Ama arkamdaki kişi elini yavaşça kolumdan çekti ve fısıldayarak ''Özür dilerim.'' dedi. Kaşlarım çatıldı çünkü bu ses Atacan'a aitti. Yavaşça ona döndüm. Hala kaşlarım çatıktı. Bu sefer o bağırmaya başladı. 

''N'aptınız Cenklerde ?! Ha! Sarıldı mı sana ?! Tabii sarılmıştır. Neden sarılmasın ki, değil mi ?!'' 

''Atacan sakin ol. Bir şey olmadı. Sadece dansa çalıştık, o kadar.'' 

''Tabii, sadece o kadardır zaten.''

''Evet sadece o kadar. Biraz da sohbet ettik, öyle işte. Hem asıl seni sormalı! Sen Tuğçe'yle n'aptın ?!''

''Buluşmadık.''

''Niye ?''

''Sence ?''

''Bilmem. Okulda peşinden ayrılmıyodu!'' Ayrılmıyodu derken gözlerimi biraz irileştirmiş ve yüzümü imalı bir şekilde Atacan'a yaklaştırmıştım.

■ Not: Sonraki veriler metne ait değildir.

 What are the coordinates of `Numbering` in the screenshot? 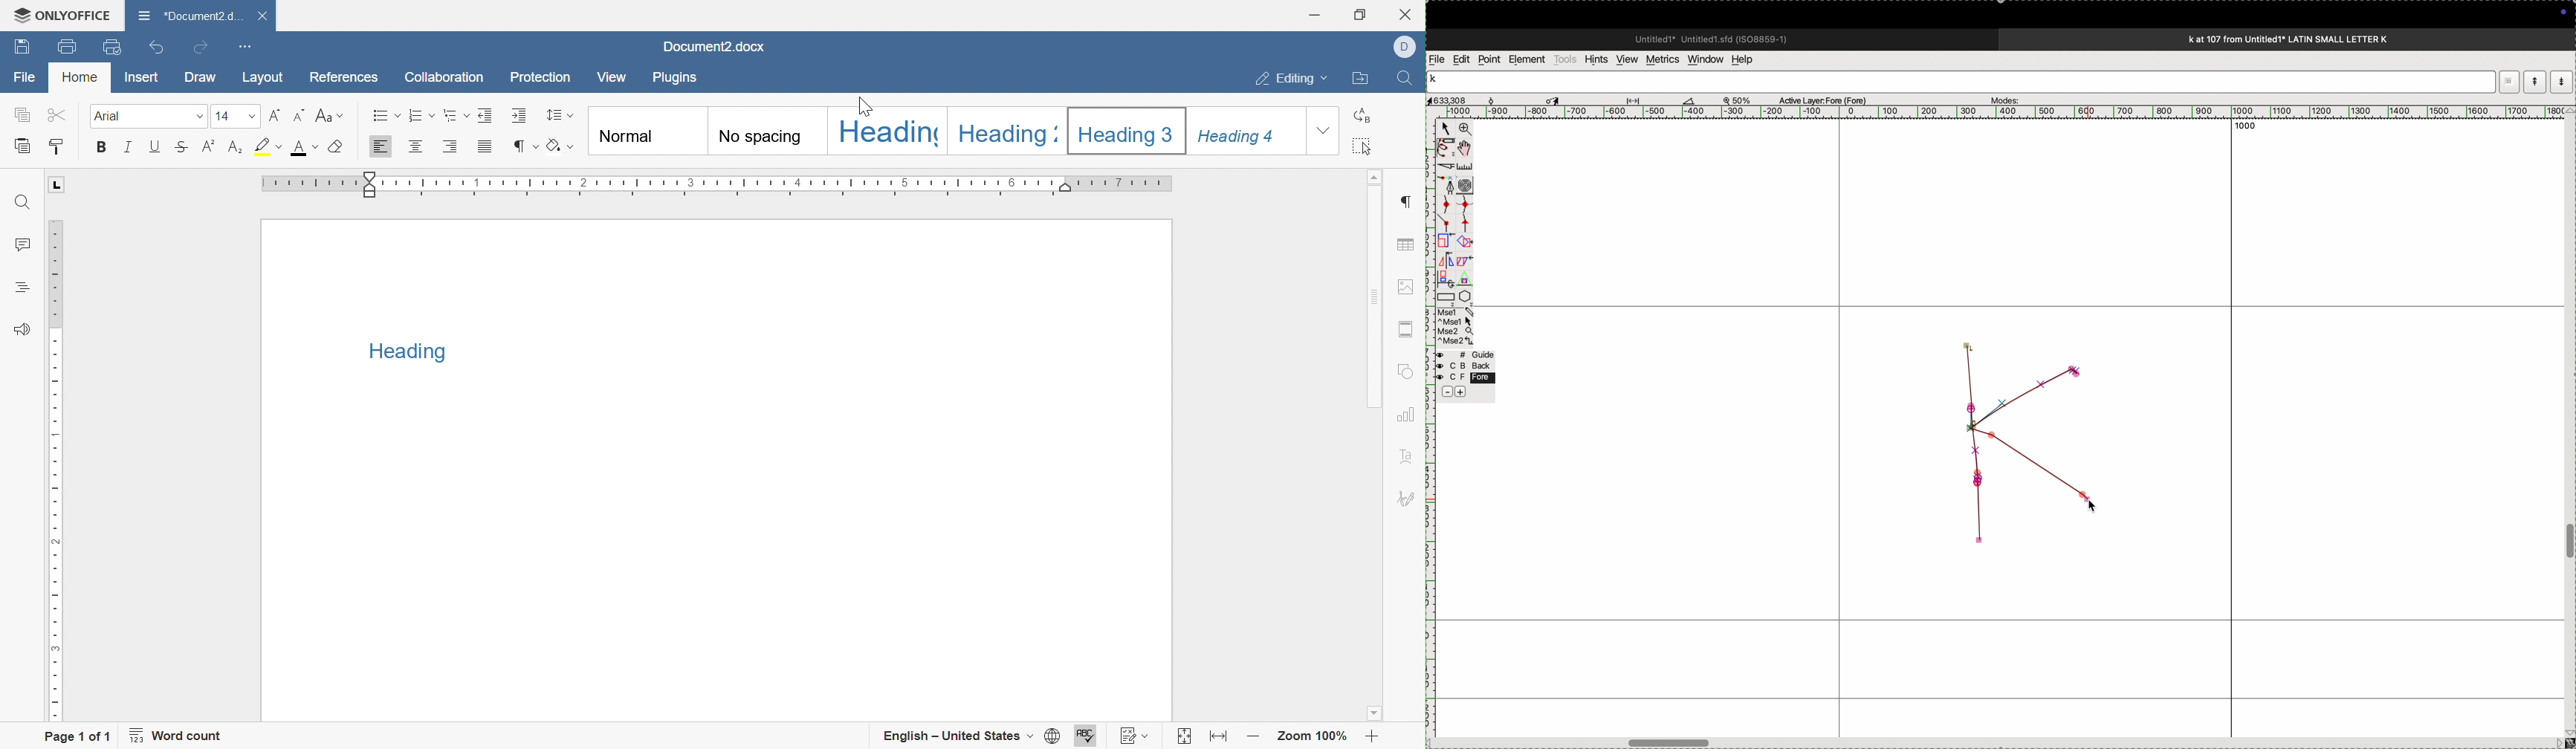 It's located at (416, 117).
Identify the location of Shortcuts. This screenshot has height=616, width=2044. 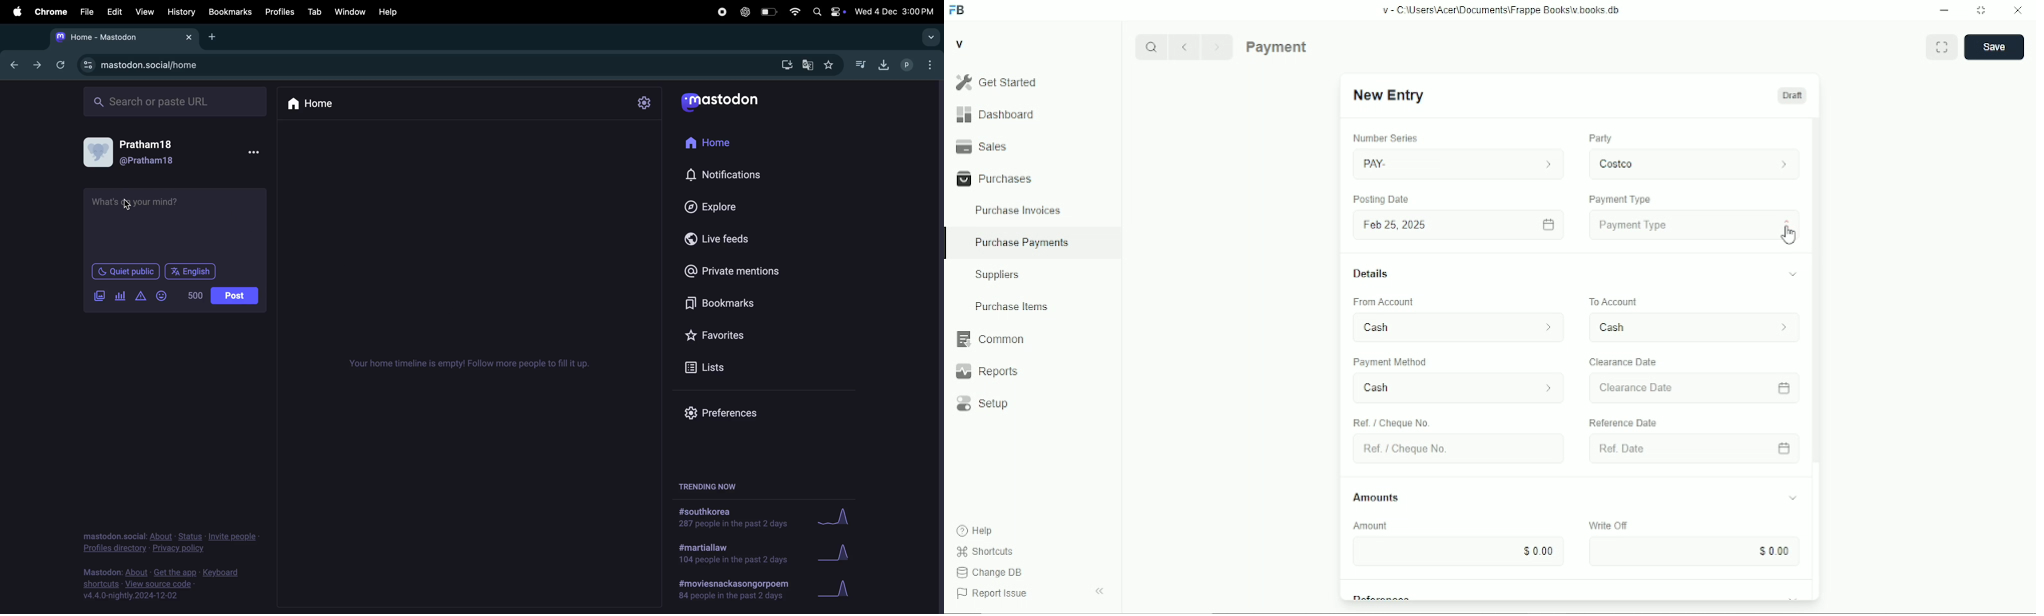
(985, 552).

''O benim peşimden ayrılmıyor. Ben onun yanına gitmiyorum. O benim yanıma geldiğinde de saygımdan konuşuyorum. Senin gibi grup arkadaşıma yavşamıyorum. Yani Cenk'e !''

''1. si o Cengizhan, Cenk değil! 2. si Ağzından çıkanı kulağın duyuyor mu senin ?! Bana az önce yavşak dedin ! Ya neyse ya...'' derken geriye doğru çekildim ve devam ettim. ''Demek ki senin için bu kadar önemsizim. Bana 'Seni seviyorum.' derken yalan söyledin! Sen beni sevmiyorsun! Sadece bir yalancının tekisin sen!'' deyip arkamı döndüm ve eve doğru ilerlemeye başladım. 

O sırada Atacan beni kolumdan tutup arkaya döndürdü ve aniden ellerini belime koyup kendine çekti. Şu an Atacan'ın vücuduna yapışmış durumdayım resmen. 

Burunlarımız birbirine değiyordu. Nefesini yüzümde hissedebiliyordum. Parfümü çok güzeldi. İçimden 'N'apıyor bu?' diye geçirirken birden dudaklarıma yapıştı. 

Bütün şaşkınlığıma rağmen kendimi olayın ritmine kaptırabilmiştim. Birkaç saniye sonra dudaklarımızı ayırıp elleriyle yüzümü kavradı. Yüz hatlarımı baştan aşağı süzdükten sonra tekrar gözlerime kilitlendi ve, 

''Seni çok seviyorum.'' dedi. Fakat ben hala sinirliydim.